[PATCH] D79483: [CostModel] Replace getUserCost with getInstructionCost. WIP

Simon Pilgrim via Phabricator via llvm-commits llvm-commits at lists.llvm.org
Wed Aug 17 07:30:31 PDT 2022


RKSimon added inline comments.


================
Comment at: llvm/test/CodeGen/X86/select-optimize.ll:395
+; CHECK:       select.end:
+; CHECK-NEXT:    [[SUB:%.*]] = phi double [ [[TMP1]], [[FOR_BODY]] ], [ 0.000000e+00, [[SELECT_FALSE]] ]
 ; CHECK-NEXT:    [[X_ADDR_1]] = fsub double [[X_ADDR_010]], [[SUB]]
----------------
apostolakis wrote:
> RKSimon wrote:
> > @apostolakis Please would take a look at this - we're about to start work on improving the cost numbers for latency/size and just this initial cleanup is causing this test to fail - which suggests you're relying on some very inaccurate costs.
> I will remove this test. This particular test was a bit flaky to begin with given that it depended on the instruction latency of the instructions. At least it served the purpose of notifying me of the changes in the underlying cost modeling. 
> 
> Just to clarify the use in the select-optimize pass. The goal was to approximate TargetSchedModel::computeInstrLatency and compute the length of dependence chains. getInstructionCost seemed the best approximation based on the documentation. getUserCost had an unclear purpose to me, did not account for latency queries (I guess this will change now) and takes the operands as input which is worrisome since I just wanted the cost of the instructions on their own regardless of their operands (in practice the operands are mostly ignored so that might not be an issue). The biggest change in cost modeling at least from switching from getInstructionCost to getUserCost seem to be the function calls which might be for the better.
> 
> 
Thanks - if you're wanting to perform this with IR then getUserCost (-> getInstructionCost) will be your best bet - but it does rely on us getting all the costs to be more accurate, which will take time.

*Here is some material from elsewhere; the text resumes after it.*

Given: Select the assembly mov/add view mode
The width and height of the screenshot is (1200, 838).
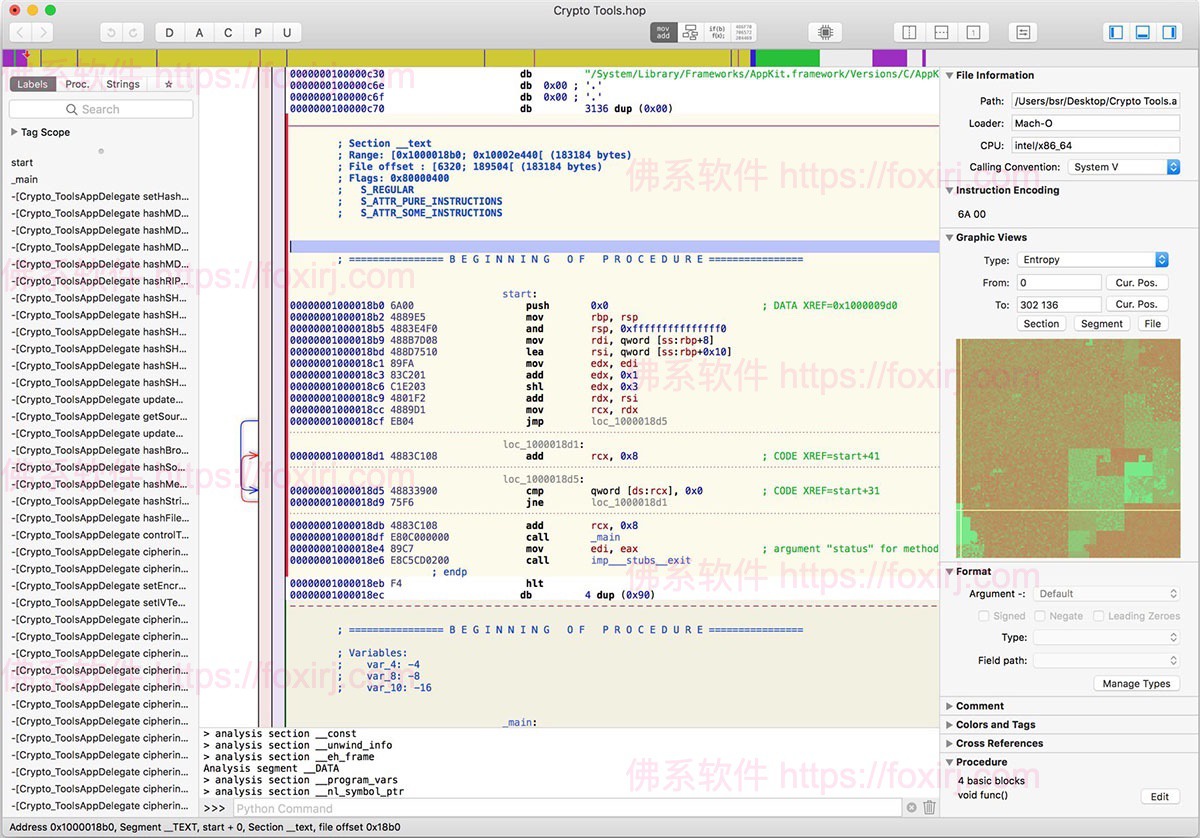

I'm intending to fix the bitrot (we changed the way cost-model values are reported) on the script from D103695 which allows us to compare TTI costs vs various scheduler models (via llvm-mca), so eventually most instructions/intrinsics should have values similar to TargetSchedModel::computeInstrLatency. The script just helped check for throughput mismatches, but I did have the other cost kinds in mind as well.

I'd recommend that you do take operands into account where possible, as at least on X86 there are some attempts to use them to match likely codegen (e.g. sign/zero-extended integers that can use smaller arithmetic ops).